Waupaca County

Waupaca County courthouse on May 24, 2015

Waupaca County courthouse on May 24, 2015

Waupaca County was created in 1851 from land that had been part of Brown and Winnebago counties. The new county was named for the Waupaca River, whose name apparently means “white sand bottom” or “pale river” or “tomorrow river” in the Menominee language. The Waupaca River is also known as the Tomorrow River over a portion of its length. It rises in northeast Portage County and flows into Waupaca County where it eventually joins the Wolf River.

Not surprisingly the city of Waupaca is the county seat. Waupaca was first settled in 1849 by Captain Augustus Hill and his sons along the Waupaca River. The settlement was incorporated as a village in 1857 by an act of the state legislature, but in 1862 it was unincorporated and then re-incorporated. Waupaca was incorporated as a city in 1875 and thankfully the state legislature has left it alone since then.

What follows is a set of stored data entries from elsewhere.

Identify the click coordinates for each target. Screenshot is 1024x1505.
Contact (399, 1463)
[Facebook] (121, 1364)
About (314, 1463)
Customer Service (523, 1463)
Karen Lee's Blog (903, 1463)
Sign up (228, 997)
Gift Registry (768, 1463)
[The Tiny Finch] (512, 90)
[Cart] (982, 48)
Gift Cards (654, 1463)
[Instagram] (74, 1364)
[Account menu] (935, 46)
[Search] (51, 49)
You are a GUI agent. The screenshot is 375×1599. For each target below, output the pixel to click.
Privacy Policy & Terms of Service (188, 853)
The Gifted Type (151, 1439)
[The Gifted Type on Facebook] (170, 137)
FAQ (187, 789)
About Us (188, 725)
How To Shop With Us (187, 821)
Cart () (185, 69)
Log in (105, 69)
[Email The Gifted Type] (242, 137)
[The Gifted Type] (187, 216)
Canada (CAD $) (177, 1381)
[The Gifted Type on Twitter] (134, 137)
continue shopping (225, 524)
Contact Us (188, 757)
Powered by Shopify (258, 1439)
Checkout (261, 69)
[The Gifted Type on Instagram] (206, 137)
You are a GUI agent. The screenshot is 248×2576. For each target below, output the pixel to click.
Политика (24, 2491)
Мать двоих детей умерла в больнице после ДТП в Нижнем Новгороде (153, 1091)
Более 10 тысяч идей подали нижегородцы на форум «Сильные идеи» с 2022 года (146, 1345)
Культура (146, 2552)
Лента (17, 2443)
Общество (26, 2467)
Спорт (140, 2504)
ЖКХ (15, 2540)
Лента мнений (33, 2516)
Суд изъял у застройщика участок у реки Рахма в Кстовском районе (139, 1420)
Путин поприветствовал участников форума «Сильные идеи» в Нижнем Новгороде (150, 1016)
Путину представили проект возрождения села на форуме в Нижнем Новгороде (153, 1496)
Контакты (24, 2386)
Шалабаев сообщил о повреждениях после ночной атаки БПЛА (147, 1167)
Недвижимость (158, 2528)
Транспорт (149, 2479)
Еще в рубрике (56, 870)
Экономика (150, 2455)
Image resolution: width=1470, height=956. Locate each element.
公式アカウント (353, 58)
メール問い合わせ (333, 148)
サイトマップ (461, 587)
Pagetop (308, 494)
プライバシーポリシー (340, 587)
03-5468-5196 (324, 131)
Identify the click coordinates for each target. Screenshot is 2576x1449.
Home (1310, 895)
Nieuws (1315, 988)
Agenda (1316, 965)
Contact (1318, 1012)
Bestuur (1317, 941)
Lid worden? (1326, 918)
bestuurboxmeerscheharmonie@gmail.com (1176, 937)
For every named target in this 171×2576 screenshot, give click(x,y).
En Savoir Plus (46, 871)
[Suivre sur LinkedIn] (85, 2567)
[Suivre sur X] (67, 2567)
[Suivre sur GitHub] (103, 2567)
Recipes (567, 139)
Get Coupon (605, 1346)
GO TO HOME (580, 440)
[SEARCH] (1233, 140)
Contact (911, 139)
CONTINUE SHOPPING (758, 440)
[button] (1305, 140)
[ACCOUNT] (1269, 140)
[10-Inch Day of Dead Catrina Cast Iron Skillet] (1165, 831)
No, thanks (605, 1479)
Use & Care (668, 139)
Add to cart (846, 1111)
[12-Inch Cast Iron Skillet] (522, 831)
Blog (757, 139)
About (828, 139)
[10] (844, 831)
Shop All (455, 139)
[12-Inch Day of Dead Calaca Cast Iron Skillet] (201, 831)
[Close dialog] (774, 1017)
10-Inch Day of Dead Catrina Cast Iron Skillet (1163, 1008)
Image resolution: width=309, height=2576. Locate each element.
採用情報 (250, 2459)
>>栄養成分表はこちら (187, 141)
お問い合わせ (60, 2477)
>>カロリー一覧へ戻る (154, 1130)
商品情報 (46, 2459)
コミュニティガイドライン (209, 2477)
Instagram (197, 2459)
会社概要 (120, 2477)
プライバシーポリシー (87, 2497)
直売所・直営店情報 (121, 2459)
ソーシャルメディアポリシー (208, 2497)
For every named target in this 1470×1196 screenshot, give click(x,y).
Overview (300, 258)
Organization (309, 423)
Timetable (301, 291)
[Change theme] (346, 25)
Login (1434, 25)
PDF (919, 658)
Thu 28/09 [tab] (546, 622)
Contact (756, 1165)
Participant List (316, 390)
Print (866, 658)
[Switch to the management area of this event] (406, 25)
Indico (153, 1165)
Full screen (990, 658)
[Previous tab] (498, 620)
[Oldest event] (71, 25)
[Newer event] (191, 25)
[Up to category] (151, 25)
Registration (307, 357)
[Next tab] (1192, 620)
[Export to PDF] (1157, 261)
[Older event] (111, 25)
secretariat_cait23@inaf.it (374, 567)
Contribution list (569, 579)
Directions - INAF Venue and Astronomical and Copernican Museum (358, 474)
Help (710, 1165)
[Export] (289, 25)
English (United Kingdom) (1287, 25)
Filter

The Waupaca County courthouse is located at 811 Harding Street in Waupaca. The new courthouse was built around 1990 and is in a combined building with the sheriff’s office. I visited Waupaca on May 24, 2015; it was a rainy Sunday afternoon on Memorial Day weekend, and there weren’t too many people around.

I stopped first at Shadow Lake, or South Park as it is apparently known now. When I was a kid, we used to drive to Waupaca to swim and picnic at the Shadow Lake beach – it’s only a 45 minute drive from Appleton. The whole beach area seems more or less unchanged, though the parking lot has been paved and there is a shelter house there now. The trail to the beach has also been paved, and there aren’t as many picnic tables near the water as there used to be. The beach shelter house is in the same place but it’s obviously been refurbished at least once. The same goes for the diving rafts anchored in the lake. There is a fairly new shelter house at the top of the bluff. It’s very nice, and I think this is the reason there are not so many picnic tables close to the water.

Despite the improvements, it’s still the same beach and lake. Though it all seems somewhat smaller and more compact than I remember from 45 years ago.

After my visit to Shadow Lake, I drove through town to the new courthouse. It’s kind of on the east side of town, and it reminds me a lot of other courthouses built in the 1990s and 2000s. It’s a very nice building but there’s just not much to look at.

Beyond Shadow Lake, I really don’t have many other memories of Waupaca County. I do remember once doing a canoe trip near Weyauwega with my family and some friends. I think it was on the Crystal River. It was not a lot of fun, between the rocks in the river and the biting flies. Perhaps that’s why we only did it once!